* Information provided:
= Beginning of Section =

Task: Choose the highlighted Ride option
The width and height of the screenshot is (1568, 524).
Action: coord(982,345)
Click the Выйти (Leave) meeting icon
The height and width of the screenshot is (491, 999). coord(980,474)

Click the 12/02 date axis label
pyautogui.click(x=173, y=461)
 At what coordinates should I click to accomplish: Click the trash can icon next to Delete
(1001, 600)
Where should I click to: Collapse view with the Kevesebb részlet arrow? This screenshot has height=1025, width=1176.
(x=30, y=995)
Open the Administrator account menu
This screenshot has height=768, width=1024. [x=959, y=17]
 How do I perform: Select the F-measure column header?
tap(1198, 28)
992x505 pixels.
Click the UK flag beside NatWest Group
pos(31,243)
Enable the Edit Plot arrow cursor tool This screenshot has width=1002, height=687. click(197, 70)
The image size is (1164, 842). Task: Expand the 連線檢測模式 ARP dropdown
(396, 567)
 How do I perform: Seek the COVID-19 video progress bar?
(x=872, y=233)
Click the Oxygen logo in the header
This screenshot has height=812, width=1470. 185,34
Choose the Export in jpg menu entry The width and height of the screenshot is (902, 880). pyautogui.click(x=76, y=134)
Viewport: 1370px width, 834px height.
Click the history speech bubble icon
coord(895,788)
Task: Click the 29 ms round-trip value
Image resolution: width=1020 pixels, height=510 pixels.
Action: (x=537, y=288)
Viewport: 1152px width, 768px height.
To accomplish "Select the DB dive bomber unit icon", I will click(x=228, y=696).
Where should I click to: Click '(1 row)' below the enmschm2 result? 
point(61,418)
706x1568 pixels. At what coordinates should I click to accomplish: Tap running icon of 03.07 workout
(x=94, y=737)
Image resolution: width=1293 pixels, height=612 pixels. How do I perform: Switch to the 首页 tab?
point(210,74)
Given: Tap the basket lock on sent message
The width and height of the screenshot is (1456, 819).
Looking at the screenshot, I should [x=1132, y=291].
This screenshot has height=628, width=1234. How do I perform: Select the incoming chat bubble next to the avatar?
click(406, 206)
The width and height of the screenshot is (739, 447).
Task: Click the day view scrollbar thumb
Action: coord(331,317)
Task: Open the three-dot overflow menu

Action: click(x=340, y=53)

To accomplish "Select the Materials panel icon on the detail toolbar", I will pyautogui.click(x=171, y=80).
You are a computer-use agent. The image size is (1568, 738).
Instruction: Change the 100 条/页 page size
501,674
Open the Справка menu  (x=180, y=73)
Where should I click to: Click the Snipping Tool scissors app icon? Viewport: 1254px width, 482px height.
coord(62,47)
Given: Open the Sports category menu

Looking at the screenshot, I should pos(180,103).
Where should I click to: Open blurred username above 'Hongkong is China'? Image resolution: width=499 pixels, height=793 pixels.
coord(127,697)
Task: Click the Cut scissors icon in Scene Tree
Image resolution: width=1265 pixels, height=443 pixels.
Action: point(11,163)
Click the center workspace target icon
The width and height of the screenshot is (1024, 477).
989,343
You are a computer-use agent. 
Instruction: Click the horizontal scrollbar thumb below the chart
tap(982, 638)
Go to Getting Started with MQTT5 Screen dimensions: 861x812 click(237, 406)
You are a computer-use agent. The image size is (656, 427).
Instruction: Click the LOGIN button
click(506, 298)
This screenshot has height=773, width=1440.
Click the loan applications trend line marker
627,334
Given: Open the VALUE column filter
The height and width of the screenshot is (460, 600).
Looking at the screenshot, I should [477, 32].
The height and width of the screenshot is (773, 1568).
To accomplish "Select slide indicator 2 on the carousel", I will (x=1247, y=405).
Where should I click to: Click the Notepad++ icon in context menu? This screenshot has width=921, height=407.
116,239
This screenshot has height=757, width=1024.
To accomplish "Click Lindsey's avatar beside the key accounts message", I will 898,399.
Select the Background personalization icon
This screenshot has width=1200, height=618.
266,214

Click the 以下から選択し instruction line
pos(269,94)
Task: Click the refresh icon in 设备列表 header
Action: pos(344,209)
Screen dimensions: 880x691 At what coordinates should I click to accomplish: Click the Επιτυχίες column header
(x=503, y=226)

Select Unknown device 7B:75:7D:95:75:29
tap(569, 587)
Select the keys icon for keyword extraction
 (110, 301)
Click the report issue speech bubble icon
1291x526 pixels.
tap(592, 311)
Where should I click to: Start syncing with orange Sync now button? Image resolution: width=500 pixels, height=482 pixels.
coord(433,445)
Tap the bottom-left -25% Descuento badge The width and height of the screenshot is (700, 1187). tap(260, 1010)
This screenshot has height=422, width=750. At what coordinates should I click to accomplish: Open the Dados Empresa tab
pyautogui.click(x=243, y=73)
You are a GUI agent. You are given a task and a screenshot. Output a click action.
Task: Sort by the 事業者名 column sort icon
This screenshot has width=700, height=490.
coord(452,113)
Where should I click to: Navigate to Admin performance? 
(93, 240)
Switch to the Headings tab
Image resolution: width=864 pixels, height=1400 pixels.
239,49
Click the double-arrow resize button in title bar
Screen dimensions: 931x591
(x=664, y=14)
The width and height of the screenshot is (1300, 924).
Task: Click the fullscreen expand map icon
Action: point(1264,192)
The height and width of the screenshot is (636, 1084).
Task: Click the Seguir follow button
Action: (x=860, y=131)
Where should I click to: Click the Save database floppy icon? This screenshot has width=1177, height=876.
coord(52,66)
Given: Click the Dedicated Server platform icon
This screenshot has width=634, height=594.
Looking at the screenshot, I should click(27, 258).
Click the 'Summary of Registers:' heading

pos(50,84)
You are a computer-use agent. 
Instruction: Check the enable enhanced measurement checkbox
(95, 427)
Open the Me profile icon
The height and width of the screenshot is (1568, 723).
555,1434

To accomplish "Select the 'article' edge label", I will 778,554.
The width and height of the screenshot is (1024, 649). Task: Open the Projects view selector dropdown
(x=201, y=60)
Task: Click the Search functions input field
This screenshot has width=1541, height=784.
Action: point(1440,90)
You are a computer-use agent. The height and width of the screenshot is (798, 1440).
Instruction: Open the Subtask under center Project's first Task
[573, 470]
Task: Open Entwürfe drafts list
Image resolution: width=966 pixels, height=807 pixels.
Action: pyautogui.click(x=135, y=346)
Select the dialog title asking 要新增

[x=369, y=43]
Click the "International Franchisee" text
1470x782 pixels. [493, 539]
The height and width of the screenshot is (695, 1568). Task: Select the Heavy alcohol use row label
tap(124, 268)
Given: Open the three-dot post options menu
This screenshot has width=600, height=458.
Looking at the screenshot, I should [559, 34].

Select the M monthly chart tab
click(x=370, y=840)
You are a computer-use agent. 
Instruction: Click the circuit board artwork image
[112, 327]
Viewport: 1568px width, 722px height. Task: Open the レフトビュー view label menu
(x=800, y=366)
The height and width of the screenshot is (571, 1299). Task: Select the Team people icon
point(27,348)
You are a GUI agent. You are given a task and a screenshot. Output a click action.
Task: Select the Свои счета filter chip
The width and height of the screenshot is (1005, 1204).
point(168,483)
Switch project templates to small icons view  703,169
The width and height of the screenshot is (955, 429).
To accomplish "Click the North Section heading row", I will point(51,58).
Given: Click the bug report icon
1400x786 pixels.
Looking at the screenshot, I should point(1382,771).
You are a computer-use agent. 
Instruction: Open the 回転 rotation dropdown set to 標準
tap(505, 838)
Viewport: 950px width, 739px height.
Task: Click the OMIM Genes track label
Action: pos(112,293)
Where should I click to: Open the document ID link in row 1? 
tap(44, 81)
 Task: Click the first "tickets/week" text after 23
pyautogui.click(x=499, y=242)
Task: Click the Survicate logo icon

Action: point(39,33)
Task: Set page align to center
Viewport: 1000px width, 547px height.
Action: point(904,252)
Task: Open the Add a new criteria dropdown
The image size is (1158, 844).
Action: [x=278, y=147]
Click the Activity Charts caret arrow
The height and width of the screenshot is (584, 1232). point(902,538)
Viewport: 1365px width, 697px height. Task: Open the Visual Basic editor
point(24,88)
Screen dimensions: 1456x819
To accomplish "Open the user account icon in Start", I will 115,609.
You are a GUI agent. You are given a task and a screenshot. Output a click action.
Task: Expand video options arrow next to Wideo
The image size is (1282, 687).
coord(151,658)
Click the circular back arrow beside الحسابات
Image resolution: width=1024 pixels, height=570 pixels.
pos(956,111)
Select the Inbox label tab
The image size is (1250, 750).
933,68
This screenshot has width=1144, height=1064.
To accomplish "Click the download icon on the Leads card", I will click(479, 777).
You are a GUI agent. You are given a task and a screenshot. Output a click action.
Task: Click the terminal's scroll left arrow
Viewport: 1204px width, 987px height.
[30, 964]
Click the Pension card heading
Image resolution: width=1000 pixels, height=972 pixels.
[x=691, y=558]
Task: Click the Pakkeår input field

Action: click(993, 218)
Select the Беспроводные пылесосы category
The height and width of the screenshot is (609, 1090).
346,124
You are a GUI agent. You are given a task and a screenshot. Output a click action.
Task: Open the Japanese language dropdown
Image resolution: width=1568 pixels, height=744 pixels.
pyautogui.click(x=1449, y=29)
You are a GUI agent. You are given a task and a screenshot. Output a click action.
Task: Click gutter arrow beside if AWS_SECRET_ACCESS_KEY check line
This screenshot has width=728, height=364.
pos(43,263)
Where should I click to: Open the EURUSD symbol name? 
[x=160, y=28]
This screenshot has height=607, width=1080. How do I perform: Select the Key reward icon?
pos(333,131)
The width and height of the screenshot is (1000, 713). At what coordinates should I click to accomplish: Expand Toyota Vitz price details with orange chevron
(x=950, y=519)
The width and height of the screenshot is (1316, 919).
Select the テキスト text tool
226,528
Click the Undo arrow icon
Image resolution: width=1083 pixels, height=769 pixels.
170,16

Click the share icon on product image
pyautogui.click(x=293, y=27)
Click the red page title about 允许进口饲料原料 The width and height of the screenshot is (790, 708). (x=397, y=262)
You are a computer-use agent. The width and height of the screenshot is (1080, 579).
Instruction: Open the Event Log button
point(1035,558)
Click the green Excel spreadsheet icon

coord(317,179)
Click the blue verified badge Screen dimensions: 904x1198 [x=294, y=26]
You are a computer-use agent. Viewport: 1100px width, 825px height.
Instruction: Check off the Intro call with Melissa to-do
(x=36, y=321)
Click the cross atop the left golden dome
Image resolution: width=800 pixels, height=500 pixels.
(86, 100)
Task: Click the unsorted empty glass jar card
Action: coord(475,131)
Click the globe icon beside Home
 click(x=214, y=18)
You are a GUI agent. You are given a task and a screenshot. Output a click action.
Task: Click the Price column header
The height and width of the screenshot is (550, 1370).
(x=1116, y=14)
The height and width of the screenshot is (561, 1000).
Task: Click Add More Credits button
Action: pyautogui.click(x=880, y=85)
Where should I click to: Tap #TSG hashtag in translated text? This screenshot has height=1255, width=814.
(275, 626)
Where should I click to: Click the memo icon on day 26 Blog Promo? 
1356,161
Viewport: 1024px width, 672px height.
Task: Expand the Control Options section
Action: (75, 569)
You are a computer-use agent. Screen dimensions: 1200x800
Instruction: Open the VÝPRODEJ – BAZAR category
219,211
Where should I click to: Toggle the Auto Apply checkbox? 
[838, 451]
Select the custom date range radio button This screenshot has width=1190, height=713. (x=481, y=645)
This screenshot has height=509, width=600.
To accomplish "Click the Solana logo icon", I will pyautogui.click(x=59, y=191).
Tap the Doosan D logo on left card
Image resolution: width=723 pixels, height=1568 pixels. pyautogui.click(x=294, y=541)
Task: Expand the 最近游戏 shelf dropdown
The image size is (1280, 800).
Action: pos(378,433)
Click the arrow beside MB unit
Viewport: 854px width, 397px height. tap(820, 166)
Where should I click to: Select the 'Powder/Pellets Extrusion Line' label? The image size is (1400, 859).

= End of Section =

* What needs to be done: Search the material above for the string "badge". Show every line that holds it.

* Solved exercise:
Tap the bottom-left -25% Descuento badge The width and height of the screenshot is (700, 1187). tap(260, 1010)
Click the blue verified badge Screen dimensions: 904x1198 [x=294, y=26]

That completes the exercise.